--- start of Information shown ---

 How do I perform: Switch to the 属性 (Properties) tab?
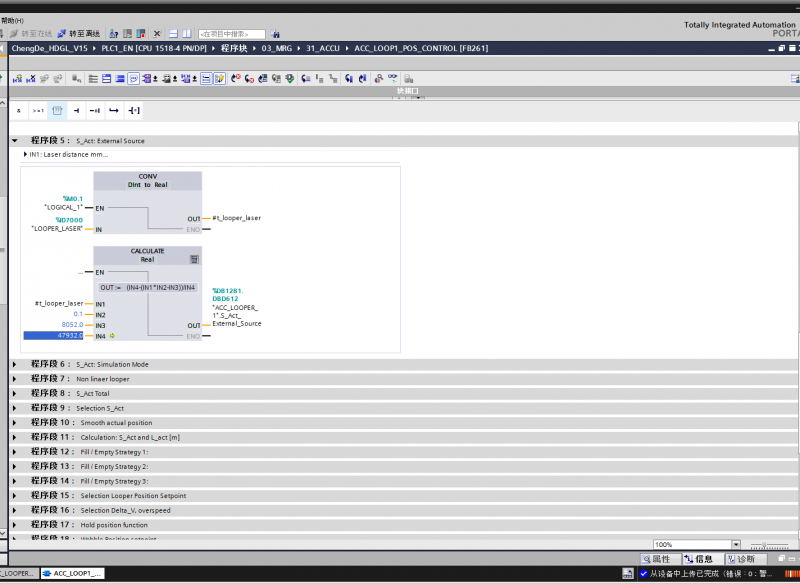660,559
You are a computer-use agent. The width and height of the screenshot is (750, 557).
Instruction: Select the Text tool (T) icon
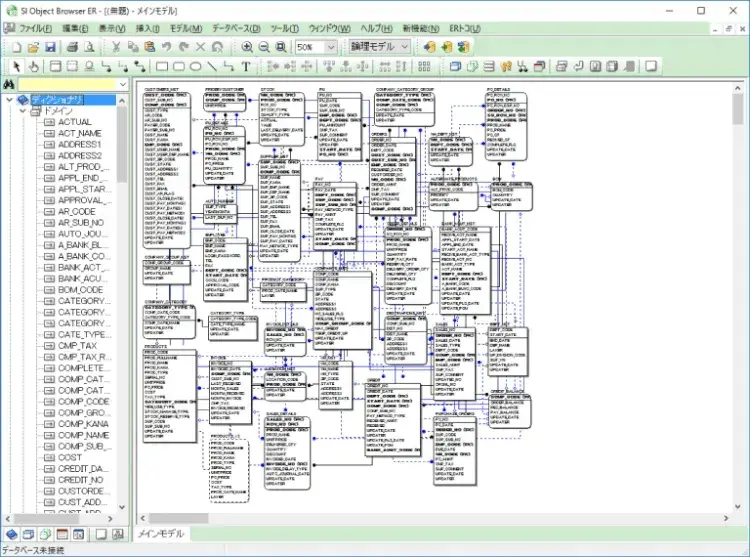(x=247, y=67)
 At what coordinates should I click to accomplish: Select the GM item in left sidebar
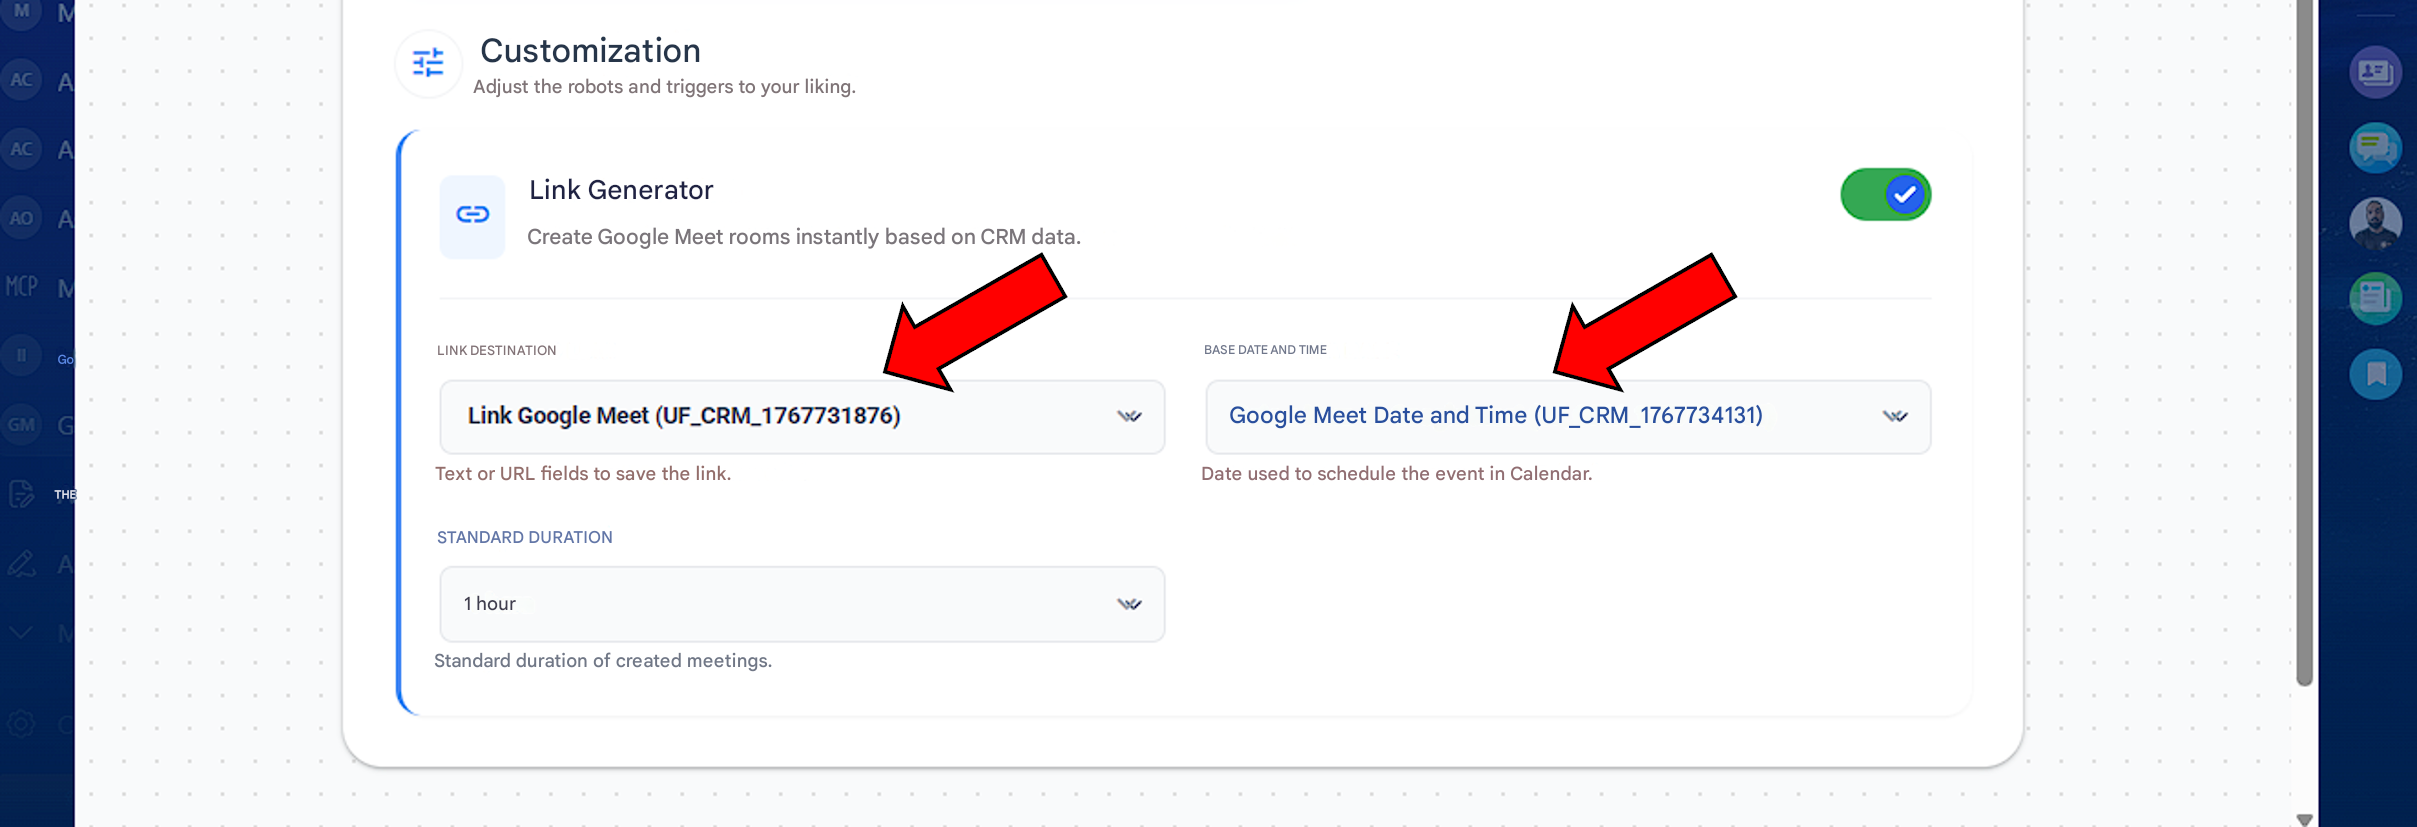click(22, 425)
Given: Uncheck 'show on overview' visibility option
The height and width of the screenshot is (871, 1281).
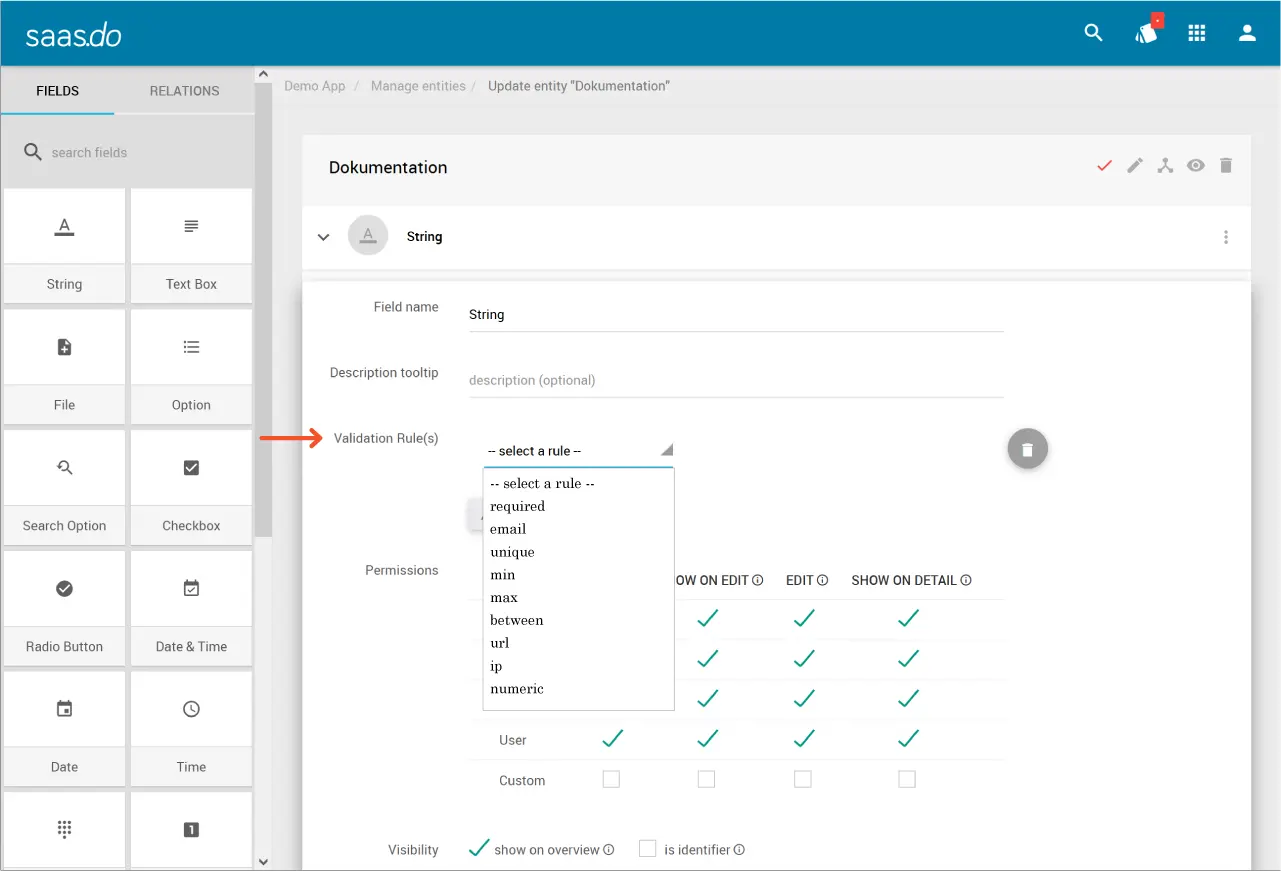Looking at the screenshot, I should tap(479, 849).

--- end of Information shown ---

Copy the data word for word, starting at the line that contains "At what coordinates" and continuing through the end of the data. Leave the pictures out of your answer.

 At what coordinates should I click to accomplish: Select the GM item in left sidebar
click(22, 425)
Given: Uncheck 'show on overview' visibility option
The height and width of the screenshot is (871, 1281).
Looking at the screenshot, I should tap(479, 849).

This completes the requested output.